Chercher un protecteur puissant, prendre un patron,
Et comme un lierre obscur qui circonvient un tronc
Et s'en fait un tuteur en lui léchant l'écorce,
Grimper par ruse au lieu de s'élever par force?
Non, merci. Dédier, comme tous ils le font,
Des vers aux financiers? Se changer en bouffon
Dans l'espoir vil de voir, aux lèvres d'un ministre,
Naître un sourire, enfin, qui ne soit pas sinistre?
Non, merci. Déjeuner, chaque jour, d'un crapaud?
Avoir un ventre use par la marche? Une peau
Qui plus vite, à l'endroit des genoux, devient sale?
Exécuter des tours de souplesse dorsale?. . .
Non, merci. D'une main flatter la chèvre au cou
Cependant que, de l'autre, on arrose le chou,
Et, donneur de séné par désir de rhubarbe,
Avoir son encensoir, toujours, dans quelque barbe?
Non, merci!

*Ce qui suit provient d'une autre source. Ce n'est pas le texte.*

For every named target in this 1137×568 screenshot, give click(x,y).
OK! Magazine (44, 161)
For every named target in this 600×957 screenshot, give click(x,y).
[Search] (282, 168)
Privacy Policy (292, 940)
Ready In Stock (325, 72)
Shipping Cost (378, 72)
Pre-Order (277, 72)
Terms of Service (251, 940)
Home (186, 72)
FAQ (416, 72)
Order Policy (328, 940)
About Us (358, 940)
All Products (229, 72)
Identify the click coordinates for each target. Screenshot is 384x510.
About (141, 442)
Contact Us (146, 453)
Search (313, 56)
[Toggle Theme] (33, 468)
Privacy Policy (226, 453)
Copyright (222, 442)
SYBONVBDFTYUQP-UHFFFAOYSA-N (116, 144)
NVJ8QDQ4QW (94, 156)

Se pousser de giron en giron,
Devenir un petit grand homme dans un rond,
Et naviguer, avec des madrigaux pour rames,
Et dans ses voiles des soupirs de vieilles dames?
Non, merci! Chez le bon éditeur de Sercy
Faire éditer ses vers en payant? Non, merci!
S'aller faire nommer pape par les conciles
Que dans des cabarets tiennent des imbéciles?
Non, merci! Travailler à se construire un nom
Sur un sonnet, au lieu d'en faire d'autres? Non,
Merci! Ne découvrir du talent qu'aux mazettes?
Etre terrorisé par de vagues gazettes,
Et se dire sans cesse 'Oh, pourvu que je sois
Dans les petits papiers du "Mercure François"?'
Non, merci! Calculer, avoir peur, être blême,
Aimer mieux faire une visite qu'un poème,
Rédiger des placets, se faire présenter?
Non, merci! Non, merci! Non, merci! Mais. . .chanter,
Rêver, rire, passer, être seul, être libre,
Avoir l'oeil qui regarde bien, la voix qui vibre,
Mettre, quand il vous plait, son feutre de travers,
Pour un oui, pour un non, se battre,--ou faire un vers!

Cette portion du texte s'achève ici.